В праздничной сутане вишневого цвета, в алой шапочке, прибранный, нарядный, больной кардинал возлежал на белой постели и тихим голосом поздравлял польский народ, трудящихся краковской земли и комбината в Новой Хуте с великим событием, призывал к спокойствию, к смирению, напоминая, что при закладке костела пролилась кровь, и ныне небо оплакивает светлыми Господними слезами те невинные жертвы, о которых Господь наш всегда помнит, всегда страдает за нас, грешных. «Модле ше, жэбы мою и вашэ офярэ пшыёл Буг, Вшэмогопцы» (я молюсь, чтобы мою и вашу жертву принял Всемогущий Бог). И далее кардинал говорил о том, что человечество устало от крови, братоубийства и страданий, человечество нуждается в покое, в мире, молитва должна заменить на земле боевые военные марши… «Так будьте же достойны слез и прощения Господа нашего, уймите в сердце гнев, не опускайтесь до мести тем, кто сеет на земле зло. Гордо, смиренно и достойно ведите себя при открытии храма Господнего, не допустите кровопролития, бунта и братоубийства. Господь един. И он за нас, страждущих, о милости и мире молящихся…»
Вот примерно то, что перевел мне Ян Ярцо из речи и напутствия умирающего кардинала Вышинского и что сохранила память, ведь было это уже давно, может, более двадцати лет назад.
Затем началось какое-то движение на площади, словно бы шла перегруппировка войск, наводился порядок у входа в костел, который я никак не мог ухватить взглядом из толпы. Но вот откуда-то свалился совершенно захлопотаный Ян Ярцо, сунул мне в одну руку несколько гвоздик, в другую — картонную карточку, сказал, что это пропуск в ложу, и потянул меня за собой. Мы очутились на трибунке, собранной из легких металлических трубочек.

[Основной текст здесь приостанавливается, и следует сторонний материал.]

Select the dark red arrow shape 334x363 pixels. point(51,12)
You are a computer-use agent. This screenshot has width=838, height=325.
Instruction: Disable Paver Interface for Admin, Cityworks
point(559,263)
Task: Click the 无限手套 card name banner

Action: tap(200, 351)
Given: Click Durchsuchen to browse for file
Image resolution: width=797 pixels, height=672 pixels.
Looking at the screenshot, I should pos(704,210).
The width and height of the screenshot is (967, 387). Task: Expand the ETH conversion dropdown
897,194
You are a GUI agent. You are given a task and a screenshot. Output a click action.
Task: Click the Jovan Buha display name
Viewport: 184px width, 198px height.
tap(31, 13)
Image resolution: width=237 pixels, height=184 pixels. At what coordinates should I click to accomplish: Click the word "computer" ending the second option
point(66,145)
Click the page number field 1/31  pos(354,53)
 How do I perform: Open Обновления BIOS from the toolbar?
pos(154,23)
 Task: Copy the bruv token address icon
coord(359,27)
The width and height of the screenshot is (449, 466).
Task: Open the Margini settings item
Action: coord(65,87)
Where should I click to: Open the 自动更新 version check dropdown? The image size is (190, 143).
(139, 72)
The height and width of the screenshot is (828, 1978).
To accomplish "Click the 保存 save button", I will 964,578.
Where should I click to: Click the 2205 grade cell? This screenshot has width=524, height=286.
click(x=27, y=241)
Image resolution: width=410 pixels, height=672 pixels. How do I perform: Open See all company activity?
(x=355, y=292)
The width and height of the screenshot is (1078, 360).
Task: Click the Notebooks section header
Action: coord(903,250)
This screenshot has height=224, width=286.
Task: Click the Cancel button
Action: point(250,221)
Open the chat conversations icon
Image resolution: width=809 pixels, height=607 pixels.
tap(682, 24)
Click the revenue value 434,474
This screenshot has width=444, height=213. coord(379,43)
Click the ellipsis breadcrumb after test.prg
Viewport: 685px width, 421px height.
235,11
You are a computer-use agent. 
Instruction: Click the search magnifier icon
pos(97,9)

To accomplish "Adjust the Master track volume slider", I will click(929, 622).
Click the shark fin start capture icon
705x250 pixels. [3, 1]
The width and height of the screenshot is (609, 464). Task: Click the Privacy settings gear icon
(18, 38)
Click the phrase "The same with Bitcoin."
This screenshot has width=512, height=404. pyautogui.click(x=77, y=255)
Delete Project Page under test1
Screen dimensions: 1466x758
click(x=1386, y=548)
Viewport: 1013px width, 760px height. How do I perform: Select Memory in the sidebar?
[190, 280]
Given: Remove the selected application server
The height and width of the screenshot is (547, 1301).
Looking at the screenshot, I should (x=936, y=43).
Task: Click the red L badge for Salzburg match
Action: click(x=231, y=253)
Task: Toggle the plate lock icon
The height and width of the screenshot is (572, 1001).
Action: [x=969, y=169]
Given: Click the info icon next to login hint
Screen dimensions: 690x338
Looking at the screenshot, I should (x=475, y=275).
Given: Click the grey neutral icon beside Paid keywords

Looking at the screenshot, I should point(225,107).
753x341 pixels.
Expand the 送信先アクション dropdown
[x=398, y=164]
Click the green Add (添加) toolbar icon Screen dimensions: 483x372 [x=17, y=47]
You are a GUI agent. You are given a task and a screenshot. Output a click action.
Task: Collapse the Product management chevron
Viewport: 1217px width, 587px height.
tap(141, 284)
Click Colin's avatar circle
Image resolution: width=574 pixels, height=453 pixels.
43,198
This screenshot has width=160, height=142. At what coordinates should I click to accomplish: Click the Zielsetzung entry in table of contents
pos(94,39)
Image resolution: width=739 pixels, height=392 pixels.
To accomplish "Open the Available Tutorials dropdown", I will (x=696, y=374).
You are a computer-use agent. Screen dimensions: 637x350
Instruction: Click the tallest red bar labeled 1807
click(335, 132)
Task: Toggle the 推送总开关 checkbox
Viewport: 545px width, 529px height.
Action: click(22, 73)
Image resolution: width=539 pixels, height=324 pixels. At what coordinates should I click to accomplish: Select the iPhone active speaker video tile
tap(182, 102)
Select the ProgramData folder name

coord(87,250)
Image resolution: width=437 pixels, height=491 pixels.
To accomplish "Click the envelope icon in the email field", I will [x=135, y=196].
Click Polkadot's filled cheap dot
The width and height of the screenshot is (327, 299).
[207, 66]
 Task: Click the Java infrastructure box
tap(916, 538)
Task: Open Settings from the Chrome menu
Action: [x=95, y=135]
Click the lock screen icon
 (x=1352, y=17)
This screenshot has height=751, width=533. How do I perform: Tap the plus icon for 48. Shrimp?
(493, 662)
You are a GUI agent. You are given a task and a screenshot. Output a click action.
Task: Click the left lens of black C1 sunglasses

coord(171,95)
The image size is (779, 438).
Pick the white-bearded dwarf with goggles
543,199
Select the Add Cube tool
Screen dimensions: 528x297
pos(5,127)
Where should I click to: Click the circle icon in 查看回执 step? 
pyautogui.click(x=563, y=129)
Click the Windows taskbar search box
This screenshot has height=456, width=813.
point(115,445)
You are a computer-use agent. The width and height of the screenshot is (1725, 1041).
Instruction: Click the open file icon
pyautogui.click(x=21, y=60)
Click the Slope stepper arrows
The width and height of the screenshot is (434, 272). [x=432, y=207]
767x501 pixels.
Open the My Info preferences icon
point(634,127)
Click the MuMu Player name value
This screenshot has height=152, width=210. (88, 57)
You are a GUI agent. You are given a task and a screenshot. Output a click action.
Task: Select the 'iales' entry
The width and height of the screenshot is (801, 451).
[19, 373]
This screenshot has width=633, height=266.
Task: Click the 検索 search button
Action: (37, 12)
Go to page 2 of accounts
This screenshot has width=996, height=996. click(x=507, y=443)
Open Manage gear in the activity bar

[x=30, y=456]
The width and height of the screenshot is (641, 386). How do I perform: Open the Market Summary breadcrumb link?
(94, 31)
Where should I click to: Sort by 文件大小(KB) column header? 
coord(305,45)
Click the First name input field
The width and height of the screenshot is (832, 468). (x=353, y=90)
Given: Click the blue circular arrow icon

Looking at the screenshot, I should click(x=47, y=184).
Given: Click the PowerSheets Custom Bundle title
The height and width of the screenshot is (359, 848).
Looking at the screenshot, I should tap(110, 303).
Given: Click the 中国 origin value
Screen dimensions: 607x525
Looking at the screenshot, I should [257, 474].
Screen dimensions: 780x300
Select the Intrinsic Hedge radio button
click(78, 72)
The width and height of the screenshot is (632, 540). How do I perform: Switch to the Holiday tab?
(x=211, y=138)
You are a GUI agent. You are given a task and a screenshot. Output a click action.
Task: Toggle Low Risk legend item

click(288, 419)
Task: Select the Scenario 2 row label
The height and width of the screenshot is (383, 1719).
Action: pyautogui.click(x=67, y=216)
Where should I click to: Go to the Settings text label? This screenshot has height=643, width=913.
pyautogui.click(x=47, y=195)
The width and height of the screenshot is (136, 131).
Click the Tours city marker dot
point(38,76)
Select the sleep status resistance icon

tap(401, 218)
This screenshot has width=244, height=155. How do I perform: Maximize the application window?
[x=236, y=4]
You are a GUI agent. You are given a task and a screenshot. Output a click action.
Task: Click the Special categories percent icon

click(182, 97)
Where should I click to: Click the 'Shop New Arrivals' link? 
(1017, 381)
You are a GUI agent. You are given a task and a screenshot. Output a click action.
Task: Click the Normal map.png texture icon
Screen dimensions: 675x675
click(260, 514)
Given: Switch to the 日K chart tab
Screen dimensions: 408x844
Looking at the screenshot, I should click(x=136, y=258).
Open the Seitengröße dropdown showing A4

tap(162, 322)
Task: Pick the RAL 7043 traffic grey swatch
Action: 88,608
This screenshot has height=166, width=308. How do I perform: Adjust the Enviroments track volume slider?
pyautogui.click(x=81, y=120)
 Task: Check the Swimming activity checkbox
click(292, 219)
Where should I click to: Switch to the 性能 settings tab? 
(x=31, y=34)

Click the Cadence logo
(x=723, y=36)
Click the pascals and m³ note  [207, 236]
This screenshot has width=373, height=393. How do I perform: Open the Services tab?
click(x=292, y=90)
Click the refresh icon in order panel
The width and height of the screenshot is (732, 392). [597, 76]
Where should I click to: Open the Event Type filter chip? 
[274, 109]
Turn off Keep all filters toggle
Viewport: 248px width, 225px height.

Меж рядов трибуны, на самом верху стояло кресло с высокой резной спинкой, крашенное черным, с вишневым бархатным сиденьем и спинкой. Люди подходили к этому креслу, клали на него цветы и на минуту присаживались. Подведя меня к креслу, Ян Ярцо многозначительно улыбнулся, велел мне проделать то же самое и в заключение загадочно сказал: «Будешь со временем гордиться, что сидел в этом кресле…»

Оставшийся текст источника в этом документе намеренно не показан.